As in any satellite communication, FSO communication also requires a forward error correction (FEC) code. Moreover, a proper FSO protocol should have several modulation configurations that can be rapidly adapted to allow real-time modulation optimization, since any cloud in the sky may change the link budget significantly. Assuming standard on–off keying (OOK) protocol, the following parameters should be defined for each modulation: packet size (e.g., 100, 1000, 10,000 bytes), FEC overhead (e.g., 10%, 20%, 40%), and basic bit rate (e.g., 1, 10, 100, 1000 Mbps). Assuming a bit error rate (BER) of ${10}^{-4}$, the use of very small packets (e.g., 100-byte packets) will be required in order to obtain a packet error rate (PER) lower than 10%. With the packet header overhead and the required FEC overhead (say 20%), the actual “good-put” speed is expected to be 70–75% of the theoretical FSO link, which is still significantly faster than an RF-based solution.

4.2. Reaching 1 Gbps FSO Link from a Pico-Satellite

In this subsection, we present the needed improvements to the FSO link in order to reach the 1 Gbps data-rate goal (from a pico-satellite to an FSO ground station). Reaching a 1 Mbps data rate from a nano-satellite using existing RF technology is very demanding and may require dedicated RF licensed frequencies.
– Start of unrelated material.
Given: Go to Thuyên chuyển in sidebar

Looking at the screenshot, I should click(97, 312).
To further improve the FSO link, and in particular to allow a higher bit rate, the link budget should be improved. This can be achieved using the following improvements:

• Using high-efficiency InGaAs-biased detectors with a noise-equivalent power (NEP) as low as $2\times {10}^{-15}$ ($Watt$ per $H{z}^{0.5}$) at 1550 nm. Such detectors have a typical rise time of ∼100 picoseconds allowing up to 5 GHz detection (suitable for 1 Gbps data rate). Additional 5× speedup bit rate may be obtained through improved quantum efficiency (i.e., less photons are required per bit).
• A larger 30″-lens telescope with a high-end narrow band-pass filter to minimize the noise. Using such a telescope may increase the SNR significantly, allowing an additional speedup of 4×–5× times.
• Finally, using a narrower (0.5 milliradian) and stronger (say, 1 Watt) laser beam, an additional 5× speedup may be achieved.
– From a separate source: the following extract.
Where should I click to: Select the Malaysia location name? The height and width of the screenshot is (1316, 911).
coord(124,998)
Combined, an approximate ∼100× time speedup can be achieved. Naturally, this goal requires a massive engineering effort, which is not expected to be completed anytime soon. Yet, all the improvements mentioned above are based on existing components. Moreover, NASA was able to demonstrate a ∼5 Gbps laser link [42]. Finally, the improved link budget can also be used to allow low-speed FSO communication in non-perfect conditions, such as light pollution and long-range links.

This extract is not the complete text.